▸ EXTRAIT DU DOCUMENT
# # # # # # #

2°) Les noyaux légers auraient aussi intérêt à devenir plus lourds, ce qu’ils ne peuvent bien sûr faire par eux-mêmes. Du lourd peut facilement s’alléger en éliminant, du léger ne peut devenir lourd… à moins que, seule possibilité, plusieurs noyaux s’agglomèrent pour ensemble former un objet plus massif, ce qu’on appelle la fusion. La fusion n’a rien de spontané dans des conditions physiques normales. Elle est même fortement contrariée par la barrière coulombienne (§II.B.3) , ou répulsion électrique, qui s’oppose au rapprochement de deux objets de charge positive. Il faut énormément d’énergie à ces deux objets pour s’approcher très près l’un de l’autre, tellement près que la force d’attraction nucléaire, de courte portée, entre en jeu et l’emporte sur la répulsion coulombienne.

Les possibilités d’en arriver là sont intéressantes à commenter :

A l’état naturel, la fusion est tout bonnement la source de l’énergie solaire. Les étoiles se sont formées par la lente contraction, due à la gravitation, de vastes nuages de matière errant dans l’espace. Au fur et à mesure que progresse la contraction, la pression au centre du système augmente. Si la pression augmente, la température fait de même. Sachant que la température n’est rien d’autre que l’énergie de mouvement des atomes, et sachant aussi que pour des quantités de matière importantes le processus ne connaît pas de limite, il arrive inévitablement un moment où les vitesses des noyaux sont tellement élevées qu’ils parviennent à franchir la barrière coulombienne et à fusionner. L’étoile « s’allume », et à partir de là le phénomène est auto-entretenu : Toute fusion dégage dans la matière le trop plein en énergie, ce qui maintient la température haute, le trop plein du trop plein étant éliminé vers l’extérieur pour donner… l’éclat et la douce chaleur du soleil !

Aux premiers temps de l’univers, les premiers nuages de matière ne contenaient que de l’hydrogène et de l’hélium. D’où proviennent tous les autres éléments chimiques qui composent notre planète ? Ils proviennent des premières générations d’étoile où par fusion progressive se sont forgés tous les éléments légers puis moyens jusqu’au fer et ses voisins. La mort de ces premières étoiles s’est souvent accompagnée d’explosions (les supernovas) qui ont dispersé dans l’espace tous ces atomes pour former de nouveaux nuages, puis de nouvelles étoiles entourées de planètes. Il semble que les éléments plus lourds, au-delà du fer, soient apparus lors de ces explosions très riches en énergie.

# # # # # # #

▸ MATÉRIEL FOURNI
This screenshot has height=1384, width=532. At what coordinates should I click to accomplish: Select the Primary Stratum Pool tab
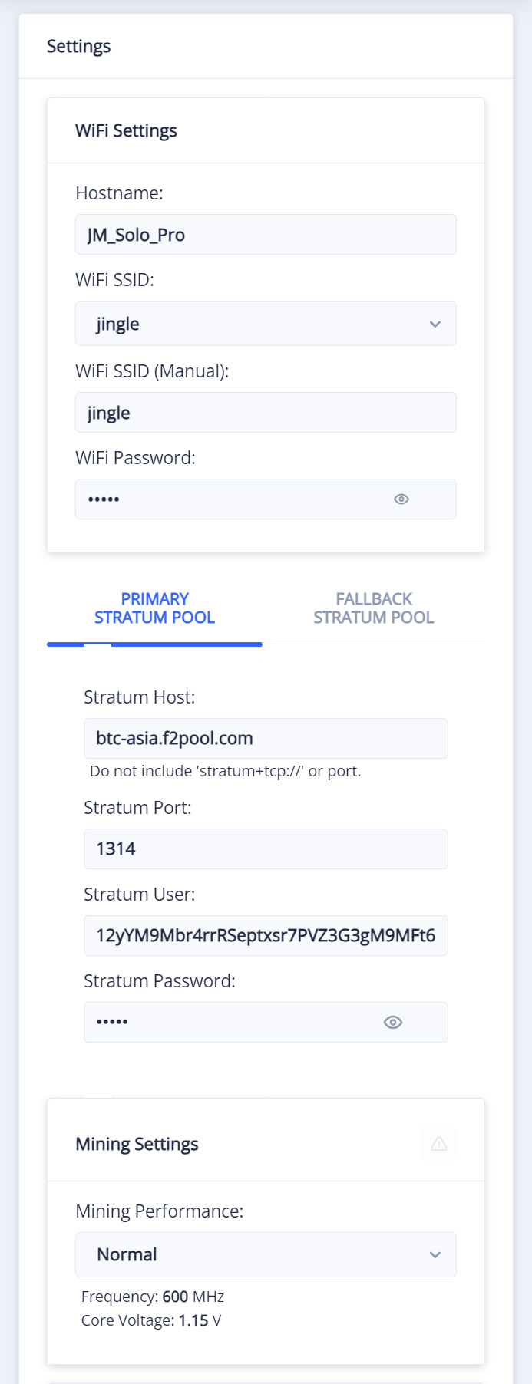[x=154, y=608]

# # # # # # #

▸ EXERCICES
A. Traduisez en anglais la phrase suivante de l’extrait sur la fusion : « Si la pression augmente, la température fait de même. »
B. Recopiez mot pour mot tout le passage de l’extrait sur la fusion, depuis « Aux premiers temps » jusqu’à « riches en énergie. » inclus.

▸ CORRIGÉS DÉTAILLÉS
A. If the pressure increases, the temperature does the same.

B.
Aux premiers temps de l’univers, les premiers nuages de matière ne contenaient que de l’hydrogène et de l’hélium. D’où proviennent tous les autres éléments chimiques qui composent notre planète ? Ils proviennent des premières générations d’étoile où par fusion progressive se sont forgés tous les éléments légers puis moyens jusqu’au fer et ses voisins. La mort de ces premières étoiles s’est souvent accompagnée d’explosions (les supernovas) qui ont dispersé dans l’espace tous ces atomes pour former de nouveaux nuages, puis de nouvelles étoiles entourées de planètes. Il semble que les éléments plus lourds, au-delà du fer, soient apparus lors de ces explosions très riches en énergie.